WHAT YOU ARE ASKED TO DO:
Can you reproduce, word for word, the stretch of the Liberal Arts Core catalog text from "We experience the" through "to all students."?

EXTRACTED TEXT:
§ §

Communication and Media

Liberal Arts Core

The following is from the 2016-2017 UNI catalog,

Liberal Arts Core

As stated in the University of Northern Iowa mission statement, the university's undergraduate programs are founded on a strong liberal arts curriculum. The liberal arts experience in the Liberal Arts Core exposes students to the broad areas of knowledge embodied in the whole of the environment and liberates students to further develop the knowledge, skills, and values necessary to live thoughtful, creative, and productive lives. The American Association of Colleges and Universities' "Statement on Liberal Learning" reflects the purposes of UNI’s Liberal Arts Core:

A truly liberal education is one that prepares us to live responsible, productive, and creative lives in a dramatically changing world. It is an education that fosters a well-grounded intellectual resilience, a disposition toward lifelong learning, and an acceptance of responsibility for the ethical consequences of our ideas and actions. Liberal education requires that we understand the foundations of knowledge and inquiry about nature, culture and society; that we master core skills of perception, analysis, and expression; that we cultivate a respect for truth; that we recognize the importance of historical and cultural context; and that we explore connections among formal learning, citizenship, and service to our communities.

We experience the benefits of liberal learning by pursuing intellectual work that is honest, challenging, and significant, and by preparing ourselves to use knowledge and power in responsible ways. Liberal learning is not confined to particular fields of study. What matters in liberal education is substantial content, rigorous methodology and an active engagement with the societal, ethical, and practical implications of our learning. The spirit and value of liberal learning are equally relevant to all forms of higher education and to all students.

§ §

DATA ENTRIES:
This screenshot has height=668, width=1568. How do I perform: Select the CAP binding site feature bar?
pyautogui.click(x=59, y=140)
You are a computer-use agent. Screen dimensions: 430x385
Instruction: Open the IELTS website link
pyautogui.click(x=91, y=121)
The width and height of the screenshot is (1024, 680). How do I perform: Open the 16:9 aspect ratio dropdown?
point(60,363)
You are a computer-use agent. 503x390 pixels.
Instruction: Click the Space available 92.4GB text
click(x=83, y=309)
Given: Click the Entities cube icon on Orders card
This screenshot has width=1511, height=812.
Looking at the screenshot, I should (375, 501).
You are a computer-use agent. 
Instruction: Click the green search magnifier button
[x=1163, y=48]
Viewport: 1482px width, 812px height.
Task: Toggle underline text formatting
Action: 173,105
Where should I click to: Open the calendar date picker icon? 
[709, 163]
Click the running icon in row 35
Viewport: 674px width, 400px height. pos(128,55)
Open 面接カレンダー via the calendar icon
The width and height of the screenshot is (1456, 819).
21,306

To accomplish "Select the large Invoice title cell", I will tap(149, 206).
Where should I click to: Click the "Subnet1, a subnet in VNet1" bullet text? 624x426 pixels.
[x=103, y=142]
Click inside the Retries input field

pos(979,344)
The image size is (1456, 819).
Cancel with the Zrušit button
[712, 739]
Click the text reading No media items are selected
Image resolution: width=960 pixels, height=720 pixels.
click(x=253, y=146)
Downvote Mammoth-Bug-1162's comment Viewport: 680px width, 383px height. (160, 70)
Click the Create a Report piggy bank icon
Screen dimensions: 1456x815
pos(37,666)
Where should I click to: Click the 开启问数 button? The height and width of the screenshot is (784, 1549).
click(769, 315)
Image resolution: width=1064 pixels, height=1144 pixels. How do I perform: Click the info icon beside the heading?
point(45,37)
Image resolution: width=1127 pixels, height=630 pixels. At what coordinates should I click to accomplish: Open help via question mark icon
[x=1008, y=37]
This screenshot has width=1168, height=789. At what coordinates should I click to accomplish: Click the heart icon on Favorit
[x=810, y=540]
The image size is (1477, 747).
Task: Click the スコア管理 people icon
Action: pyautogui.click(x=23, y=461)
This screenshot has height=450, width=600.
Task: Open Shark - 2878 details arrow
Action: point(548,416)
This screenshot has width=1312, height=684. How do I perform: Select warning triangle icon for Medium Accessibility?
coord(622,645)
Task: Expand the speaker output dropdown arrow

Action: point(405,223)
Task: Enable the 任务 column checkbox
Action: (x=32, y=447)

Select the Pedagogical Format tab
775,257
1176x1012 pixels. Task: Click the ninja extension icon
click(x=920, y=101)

§ §

IN RESPONSE:
We experience the benefits of liberal learning by pursuing intellectual work that is honest, challenging, and significant, and by preparing ourselves to use knowledge and power in responsible ways. Liberal learning is not confined to particular fields of study. What matters in liberal education is substantial content, rigorous methodology and an active engagement with the societal, ethical, and practical implications of our learning. The spirit and value of liberal learning are equally relevant to all forms of higher education and to all students.